Hailing from Whitehorse, Yukon, Soda Pony is made up of local idiots Patrick Hamilton and Aiden Tentrees. In the city where they’re best known as scavengers or employees at the local dump, Soda Pony captures the hearts, minds, and stomachs of anyone who’s ever wondered if it would be better to live on Mars while taping their muffler on to their truck. Fueled by the local drive-through, Soda Pony creates an explosion of sound reminiscent of a sci-fi, trailer-trash version of Simon and Garfunkel, sharing vocal leads that blend the earnest and the irreverent. Together they have been messing around with music in a scrap pile of genres for more than a decade, which evolved into the formation of Soda Pony in 2013.
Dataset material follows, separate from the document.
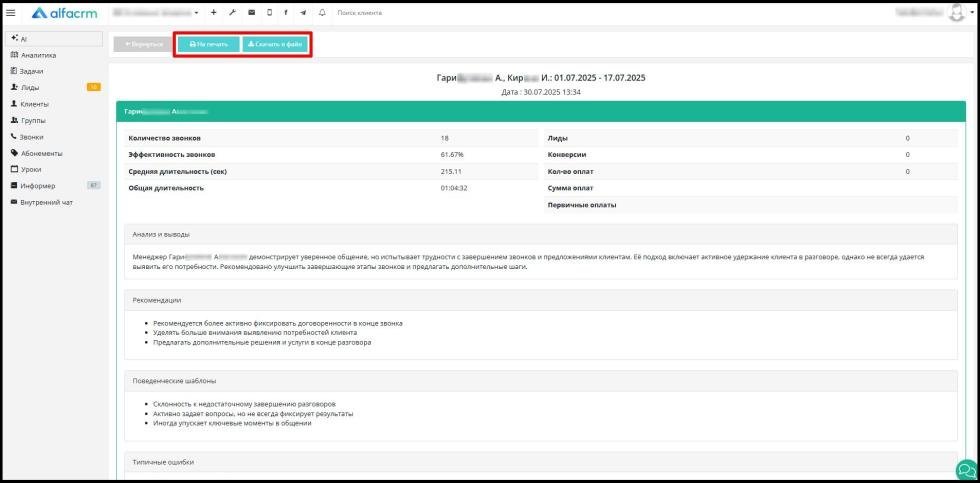Open the support chat bubble icon
Image resolution: width=980 pixels, height=483 pixels.
pyautogui.click(x=966, y=471)
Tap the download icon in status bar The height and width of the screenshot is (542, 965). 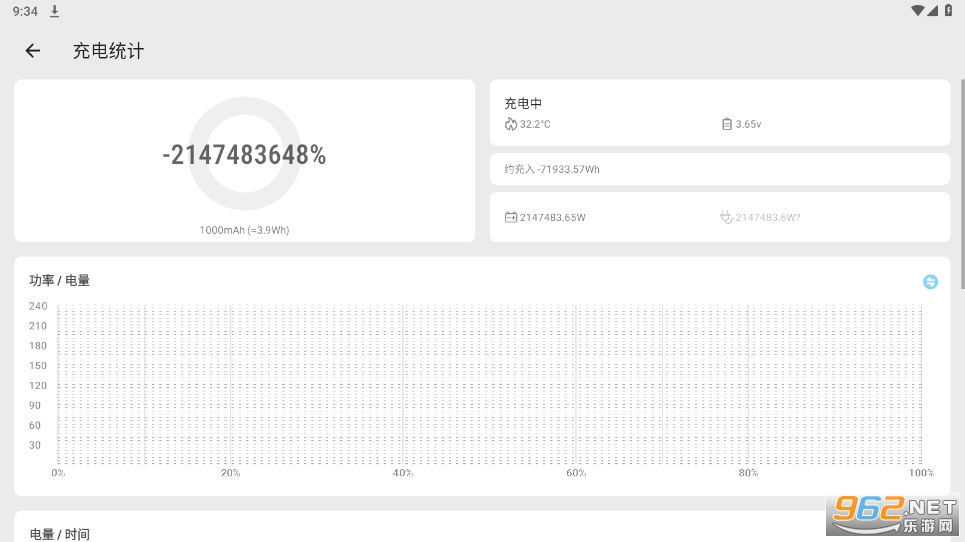click(55, 11)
With two albums already greasing up the airwaves, Soda Pony’s newest visual album release Senior Year is, like cheap fast food, hot, indulgent, and irresistible. But not only does the band offer a listening experience like a gravitational pull, their live show rocks harder than a spaceship in an asteroid field. With neither of them doing something so pedestrian as sticking to one instrument, Tentrees brings crunchy electric guitar and an atomic-era organ to the mix. Meanwhile, Hamilton somehow managed to wield both a drum sound so loud you’d never believe he was playing it one-handed and a heavy, rhythmic bass synth. Their songs are all hot-pants-original, with explosive arrangements, wacky premises, and a cringe-worthy relatability that makes you want to hide in the bathroom stall with your feet tucked up

As “lifers” of the North themselves, Soda Pony makes you feel as though you, too grew up running for the bus at forty below, failing to impress crushes, and buying booze for younger semi-acquaintances. They bring humor to the kind of nostalgia that you’d rather not remember, while also delivering an uncompromisingly sincere performance. Even if you’ve never experienced the kind of small-town existential crises they mine much of their material from, Soda Pony’s unrelenting charm is, like the after-affects of too much chips and pop, impossible to escape.